Sayfa alıntısı —
::::
Cumhuriyet Halk Partisi (CHP) Kocaeli Milletvekili Nail Çiler, Kocaeli'nin Gebze, Darıca ve Dilovası ilçelerinde kısa süre içinde insanların hayatını kaybetmesiyle sonuçlanan bir dizi faciayı Türkiye Büyük Millet Meclisi (TBMM) kürsüsünden dile getirdi. Atatürk'ü vefatının 87 yılında anarak sözlerine başlayan Çiler, yaşananların kent güvenliği, işçi sağlığı ve insan hayatına verilen değerin aynası olduğunu belirterek, yetkili kurumları ihmal ve denetimsizlikle suçladı.
GEBZE CUMHURİYET BAŞSAVCILIĞI’NA SUÇ DUYURUSU BULUNDUM
Milletvekili Çiler, konuşmasında Gebze ve Darıca'daki doğalgaz patlamalarında 3 kişinin yaşamını yitirdiğini ve 50 kişinin yaralandığını hatırlattı. Ardından, 29 Ekim 2025'te Gebze-Darıca Metro inşaatı üzerinde çöken binada Bilir ailesinden 4 kişinin hayatını kaybettiğini, geriye sadece Dilara isimli kızlarının kaldığını söyledi. Olay sonrası 22 bina, 55 iş yeri ve 91 konutun tahliye edildiğini belirten Çiler, Meclis'e kurulsun dedikleri araştırma komisyonu talebinin reddedildiğini ve konunun aydınlatılması için Gebze Cumhuriyet Başsavcılığı’na bizzat suç duyurusunda bulunduğunu ifade etti.
::::
Yapılacak görevler —
a – Haberde, 29 Ekim 2025'te Gebze-Darıca Metro inşaatı üzerinde çöken binada Bilir ailesinden kaç kişinin hayatını kaybettiği söyleniyor?
b – Lütfen haberdeki "Cumhuriyet Halk Partisi" ifadesinden "ve denetimsizlikle suçladı." ifadesine kadar uzanan bölümü hiç değiştirmeden yeniden yazın.
Sonra gelen verilere ihtiyaç yoktur.

Toplanan veriler —
::::
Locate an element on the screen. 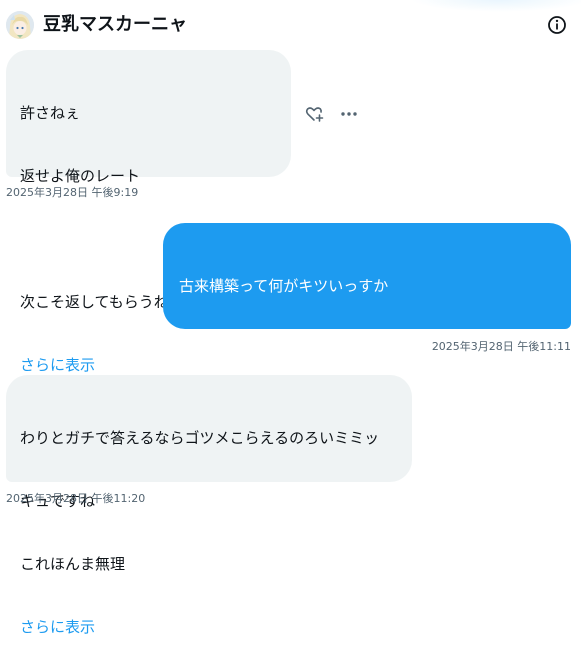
::::
Görev sonuçları —
a – 4 kişi.

b –
Cumhuriyet Halk Partisi (CHP) Kocaeli Milletvekili Nail Çiler, Kocaeli'nin Gebze, Darıca ve Dilovası ilçelerinde kısa süre içinde insanların hayatını kaybetmesiyle sonuçlanan bir dizi faciayı Türkiye Büyük Millet Meclisi (TBMM) kürsüsünden dile getirdi. Atatürk'ü vefatının 87 yılında anarak sözlerine başlayan Çiler, yaşananların kent güvenliği, işçi sağlığı ve insan hayatına verilen değerin aynası olduğunu belirterek, yetkili kurumları ihmal ve denetimsizlikle suçladı.